WHAT YOU HAVE TO DO. Below are the entries to work from; restate word for word the portion that opens with the line containing "Task: Open the @WasimJaffer14 handle" and closes with the line containing "Close the terminal window", keeping both.

Collected data:
□ □ □ □ □
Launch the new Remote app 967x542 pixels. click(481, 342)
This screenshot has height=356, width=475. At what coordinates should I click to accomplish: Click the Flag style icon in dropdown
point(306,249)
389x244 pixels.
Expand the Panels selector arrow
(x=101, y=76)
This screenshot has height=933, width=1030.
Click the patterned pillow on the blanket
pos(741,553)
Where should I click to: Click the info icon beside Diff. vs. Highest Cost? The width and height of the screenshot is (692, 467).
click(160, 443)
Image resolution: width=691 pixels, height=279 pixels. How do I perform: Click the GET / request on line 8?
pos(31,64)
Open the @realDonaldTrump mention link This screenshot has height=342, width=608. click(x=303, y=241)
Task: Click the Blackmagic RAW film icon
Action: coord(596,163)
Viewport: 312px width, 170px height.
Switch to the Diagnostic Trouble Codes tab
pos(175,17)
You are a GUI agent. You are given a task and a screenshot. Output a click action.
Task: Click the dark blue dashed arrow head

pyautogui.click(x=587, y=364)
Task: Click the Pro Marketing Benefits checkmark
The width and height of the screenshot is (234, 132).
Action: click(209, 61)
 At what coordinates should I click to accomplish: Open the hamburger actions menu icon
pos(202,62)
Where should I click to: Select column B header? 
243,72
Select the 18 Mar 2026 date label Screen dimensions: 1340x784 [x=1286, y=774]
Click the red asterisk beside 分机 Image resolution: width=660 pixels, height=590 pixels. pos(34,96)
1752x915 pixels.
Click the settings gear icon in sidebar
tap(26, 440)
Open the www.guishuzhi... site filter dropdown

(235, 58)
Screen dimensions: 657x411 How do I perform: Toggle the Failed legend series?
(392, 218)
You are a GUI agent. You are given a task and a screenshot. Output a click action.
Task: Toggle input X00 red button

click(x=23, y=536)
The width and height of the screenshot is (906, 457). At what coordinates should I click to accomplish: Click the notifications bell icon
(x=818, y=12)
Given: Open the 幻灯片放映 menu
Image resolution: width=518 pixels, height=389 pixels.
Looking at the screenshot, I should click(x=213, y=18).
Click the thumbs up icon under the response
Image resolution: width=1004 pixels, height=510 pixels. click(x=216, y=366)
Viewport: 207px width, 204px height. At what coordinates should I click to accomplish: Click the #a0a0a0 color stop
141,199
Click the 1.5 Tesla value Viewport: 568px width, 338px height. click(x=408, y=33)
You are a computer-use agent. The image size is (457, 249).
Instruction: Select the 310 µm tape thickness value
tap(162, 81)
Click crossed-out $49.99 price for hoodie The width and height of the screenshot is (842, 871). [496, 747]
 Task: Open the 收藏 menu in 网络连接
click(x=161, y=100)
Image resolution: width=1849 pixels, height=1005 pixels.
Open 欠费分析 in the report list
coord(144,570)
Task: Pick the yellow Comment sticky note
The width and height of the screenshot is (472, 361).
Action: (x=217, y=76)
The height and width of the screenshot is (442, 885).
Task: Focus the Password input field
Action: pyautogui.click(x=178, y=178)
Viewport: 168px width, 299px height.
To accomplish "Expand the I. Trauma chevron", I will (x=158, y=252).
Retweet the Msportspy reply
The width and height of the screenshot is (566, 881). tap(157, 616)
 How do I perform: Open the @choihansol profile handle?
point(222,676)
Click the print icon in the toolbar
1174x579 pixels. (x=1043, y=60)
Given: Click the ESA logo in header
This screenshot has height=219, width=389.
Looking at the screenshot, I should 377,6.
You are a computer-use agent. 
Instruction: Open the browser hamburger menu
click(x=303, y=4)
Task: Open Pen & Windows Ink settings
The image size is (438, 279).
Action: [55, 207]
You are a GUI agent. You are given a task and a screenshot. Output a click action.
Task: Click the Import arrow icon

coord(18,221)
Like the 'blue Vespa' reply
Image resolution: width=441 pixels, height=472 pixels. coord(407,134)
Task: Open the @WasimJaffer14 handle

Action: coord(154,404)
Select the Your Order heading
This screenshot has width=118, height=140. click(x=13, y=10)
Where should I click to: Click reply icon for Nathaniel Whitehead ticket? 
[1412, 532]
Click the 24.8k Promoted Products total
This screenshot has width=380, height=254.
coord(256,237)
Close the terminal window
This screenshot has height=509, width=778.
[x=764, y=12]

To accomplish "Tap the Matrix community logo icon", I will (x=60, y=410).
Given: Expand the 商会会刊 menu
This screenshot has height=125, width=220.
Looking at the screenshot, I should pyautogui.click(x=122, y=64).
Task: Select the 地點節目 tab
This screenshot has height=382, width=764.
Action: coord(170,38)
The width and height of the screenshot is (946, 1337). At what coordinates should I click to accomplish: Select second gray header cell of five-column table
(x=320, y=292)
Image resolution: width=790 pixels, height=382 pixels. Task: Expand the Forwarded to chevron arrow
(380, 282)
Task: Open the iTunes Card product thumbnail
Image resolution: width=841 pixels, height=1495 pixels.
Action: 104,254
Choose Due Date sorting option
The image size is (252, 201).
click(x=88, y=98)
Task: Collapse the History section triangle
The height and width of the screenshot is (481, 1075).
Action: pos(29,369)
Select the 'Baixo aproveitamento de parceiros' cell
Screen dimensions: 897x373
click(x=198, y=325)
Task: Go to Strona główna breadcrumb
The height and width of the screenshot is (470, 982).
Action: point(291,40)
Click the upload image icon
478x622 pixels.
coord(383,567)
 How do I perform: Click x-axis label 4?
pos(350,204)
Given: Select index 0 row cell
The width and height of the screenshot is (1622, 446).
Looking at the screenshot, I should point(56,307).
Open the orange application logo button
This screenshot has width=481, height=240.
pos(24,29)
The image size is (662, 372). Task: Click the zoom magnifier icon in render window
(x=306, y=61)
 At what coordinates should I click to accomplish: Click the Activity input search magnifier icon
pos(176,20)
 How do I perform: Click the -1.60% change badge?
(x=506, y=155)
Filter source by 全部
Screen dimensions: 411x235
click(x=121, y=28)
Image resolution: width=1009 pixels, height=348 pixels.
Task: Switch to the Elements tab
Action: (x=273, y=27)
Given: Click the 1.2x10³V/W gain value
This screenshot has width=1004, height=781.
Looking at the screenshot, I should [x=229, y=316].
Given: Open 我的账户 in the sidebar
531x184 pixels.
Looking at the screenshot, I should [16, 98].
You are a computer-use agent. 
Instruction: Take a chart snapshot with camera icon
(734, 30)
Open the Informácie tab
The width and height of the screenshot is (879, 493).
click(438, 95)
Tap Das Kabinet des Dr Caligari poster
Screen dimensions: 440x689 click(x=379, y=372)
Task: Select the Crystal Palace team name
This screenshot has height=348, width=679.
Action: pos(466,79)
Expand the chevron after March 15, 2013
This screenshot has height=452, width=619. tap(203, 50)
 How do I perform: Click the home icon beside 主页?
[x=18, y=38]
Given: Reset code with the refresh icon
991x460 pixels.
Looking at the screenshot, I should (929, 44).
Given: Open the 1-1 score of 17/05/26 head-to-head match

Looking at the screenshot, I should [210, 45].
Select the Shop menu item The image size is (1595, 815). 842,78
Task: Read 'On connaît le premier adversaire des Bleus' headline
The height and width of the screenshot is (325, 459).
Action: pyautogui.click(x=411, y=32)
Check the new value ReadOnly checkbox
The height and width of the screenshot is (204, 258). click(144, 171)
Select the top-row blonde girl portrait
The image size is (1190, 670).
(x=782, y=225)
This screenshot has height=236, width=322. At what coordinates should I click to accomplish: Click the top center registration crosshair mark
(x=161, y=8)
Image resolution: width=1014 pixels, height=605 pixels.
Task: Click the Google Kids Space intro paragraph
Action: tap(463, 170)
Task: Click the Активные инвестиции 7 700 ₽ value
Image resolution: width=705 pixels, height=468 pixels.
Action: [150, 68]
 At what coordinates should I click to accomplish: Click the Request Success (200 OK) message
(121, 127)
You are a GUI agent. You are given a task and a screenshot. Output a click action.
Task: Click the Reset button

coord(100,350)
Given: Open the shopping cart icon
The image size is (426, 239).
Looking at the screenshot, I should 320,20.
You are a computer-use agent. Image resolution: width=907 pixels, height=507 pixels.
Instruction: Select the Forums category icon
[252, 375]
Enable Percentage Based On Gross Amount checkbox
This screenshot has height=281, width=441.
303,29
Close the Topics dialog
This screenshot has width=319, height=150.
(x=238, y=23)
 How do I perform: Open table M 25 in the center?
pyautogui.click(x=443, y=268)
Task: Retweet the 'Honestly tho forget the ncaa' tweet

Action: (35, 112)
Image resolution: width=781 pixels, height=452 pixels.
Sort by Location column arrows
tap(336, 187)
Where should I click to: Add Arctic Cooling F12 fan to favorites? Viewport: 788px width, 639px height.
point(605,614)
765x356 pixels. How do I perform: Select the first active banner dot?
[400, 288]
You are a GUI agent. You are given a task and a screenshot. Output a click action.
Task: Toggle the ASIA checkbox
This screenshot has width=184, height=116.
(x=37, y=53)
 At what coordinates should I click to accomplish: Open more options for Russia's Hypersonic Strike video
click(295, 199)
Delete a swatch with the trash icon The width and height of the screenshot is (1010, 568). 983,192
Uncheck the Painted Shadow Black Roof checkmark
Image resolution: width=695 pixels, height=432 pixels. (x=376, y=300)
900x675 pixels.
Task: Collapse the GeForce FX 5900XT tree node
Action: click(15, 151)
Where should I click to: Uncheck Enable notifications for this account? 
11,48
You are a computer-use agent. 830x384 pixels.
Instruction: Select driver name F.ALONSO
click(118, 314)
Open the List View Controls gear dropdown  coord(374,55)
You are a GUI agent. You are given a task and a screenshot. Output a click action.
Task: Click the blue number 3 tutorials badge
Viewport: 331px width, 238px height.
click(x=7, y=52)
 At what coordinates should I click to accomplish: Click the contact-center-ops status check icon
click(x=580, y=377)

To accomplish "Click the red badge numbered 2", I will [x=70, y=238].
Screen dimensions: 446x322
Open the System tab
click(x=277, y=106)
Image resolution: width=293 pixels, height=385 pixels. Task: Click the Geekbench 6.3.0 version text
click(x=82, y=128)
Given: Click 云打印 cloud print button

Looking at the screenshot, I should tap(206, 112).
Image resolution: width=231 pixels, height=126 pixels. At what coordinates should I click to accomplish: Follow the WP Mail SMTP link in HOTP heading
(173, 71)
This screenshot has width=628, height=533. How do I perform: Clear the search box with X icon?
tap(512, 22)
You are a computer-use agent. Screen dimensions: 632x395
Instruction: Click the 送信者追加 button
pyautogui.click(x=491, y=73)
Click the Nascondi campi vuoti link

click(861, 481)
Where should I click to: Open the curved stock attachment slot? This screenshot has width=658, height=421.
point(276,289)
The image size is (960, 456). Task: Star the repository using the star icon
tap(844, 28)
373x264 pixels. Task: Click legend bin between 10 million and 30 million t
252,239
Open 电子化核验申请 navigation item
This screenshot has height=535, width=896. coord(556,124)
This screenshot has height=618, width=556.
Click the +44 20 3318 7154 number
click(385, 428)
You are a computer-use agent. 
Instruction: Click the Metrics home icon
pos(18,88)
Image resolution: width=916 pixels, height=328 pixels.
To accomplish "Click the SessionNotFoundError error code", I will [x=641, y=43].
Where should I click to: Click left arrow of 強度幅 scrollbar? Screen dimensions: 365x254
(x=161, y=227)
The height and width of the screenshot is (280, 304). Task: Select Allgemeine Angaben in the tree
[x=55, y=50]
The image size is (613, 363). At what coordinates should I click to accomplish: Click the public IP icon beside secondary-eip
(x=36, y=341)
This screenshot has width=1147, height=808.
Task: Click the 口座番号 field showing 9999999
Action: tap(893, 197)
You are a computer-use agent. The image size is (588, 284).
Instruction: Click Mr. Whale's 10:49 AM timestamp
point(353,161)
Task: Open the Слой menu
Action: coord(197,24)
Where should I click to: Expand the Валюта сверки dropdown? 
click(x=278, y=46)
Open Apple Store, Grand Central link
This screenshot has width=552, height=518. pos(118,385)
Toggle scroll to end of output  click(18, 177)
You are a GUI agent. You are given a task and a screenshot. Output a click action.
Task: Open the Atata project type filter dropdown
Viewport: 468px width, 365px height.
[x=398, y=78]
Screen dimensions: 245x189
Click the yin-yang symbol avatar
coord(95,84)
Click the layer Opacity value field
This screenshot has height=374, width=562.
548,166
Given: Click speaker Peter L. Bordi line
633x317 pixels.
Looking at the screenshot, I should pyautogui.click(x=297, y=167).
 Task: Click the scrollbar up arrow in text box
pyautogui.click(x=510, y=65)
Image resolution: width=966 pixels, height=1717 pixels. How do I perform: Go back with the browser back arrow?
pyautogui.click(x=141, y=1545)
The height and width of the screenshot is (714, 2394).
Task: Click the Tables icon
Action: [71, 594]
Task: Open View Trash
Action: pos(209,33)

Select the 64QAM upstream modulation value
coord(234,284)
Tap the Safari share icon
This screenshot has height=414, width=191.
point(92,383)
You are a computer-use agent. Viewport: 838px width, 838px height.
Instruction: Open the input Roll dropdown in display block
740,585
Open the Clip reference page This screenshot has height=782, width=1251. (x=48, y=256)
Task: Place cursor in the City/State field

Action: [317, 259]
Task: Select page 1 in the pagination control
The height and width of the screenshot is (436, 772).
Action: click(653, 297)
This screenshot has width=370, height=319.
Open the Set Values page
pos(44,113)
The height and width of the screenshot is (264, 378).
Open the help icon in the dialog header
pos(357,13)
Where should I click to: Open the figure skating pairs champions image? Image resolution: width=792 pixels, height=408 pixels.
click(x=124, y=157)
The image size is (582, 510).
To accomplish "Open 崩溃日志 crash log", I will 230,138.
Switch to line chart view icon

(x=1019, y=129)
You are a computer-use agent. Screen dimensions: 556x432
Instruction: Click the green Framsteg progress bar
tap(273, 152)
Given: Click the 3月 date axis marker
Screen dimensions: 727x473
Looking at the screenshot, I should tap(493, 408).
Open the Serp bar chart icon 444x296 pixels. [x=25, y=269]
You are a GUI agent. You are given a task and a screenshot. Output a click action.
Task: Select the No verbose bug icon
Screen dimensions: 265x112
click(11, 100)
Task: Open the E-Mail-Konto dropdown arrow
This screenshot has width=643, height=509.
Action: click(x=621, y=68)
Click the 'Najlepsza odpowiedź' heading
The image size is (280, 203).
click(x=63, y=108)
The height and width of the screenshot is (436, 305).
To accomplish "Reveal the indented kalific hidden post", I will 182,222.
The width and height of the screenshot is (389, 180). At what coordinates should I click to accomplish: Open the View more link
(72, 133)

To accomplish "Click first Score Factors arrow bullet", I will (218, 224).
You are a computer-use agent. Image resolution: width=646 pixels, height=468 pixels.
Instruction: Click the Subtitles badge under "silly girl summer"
□ □ □ □ □
WRITTEN SOLUTION.
Task: Open the @WasimJaffer14 handle

Action: coord(154,404)
Select the Your Order heading
This screenshot has width=118, height=140. click(x=13, y=10)
Where should I click to: Click reply icon for Nathaniel Whitehead ticket? 
[1412, 532]
Click the 24.8k Promoted Products total
This screenshot has width=380, height=254.
coord(256,237)
Close the terminal window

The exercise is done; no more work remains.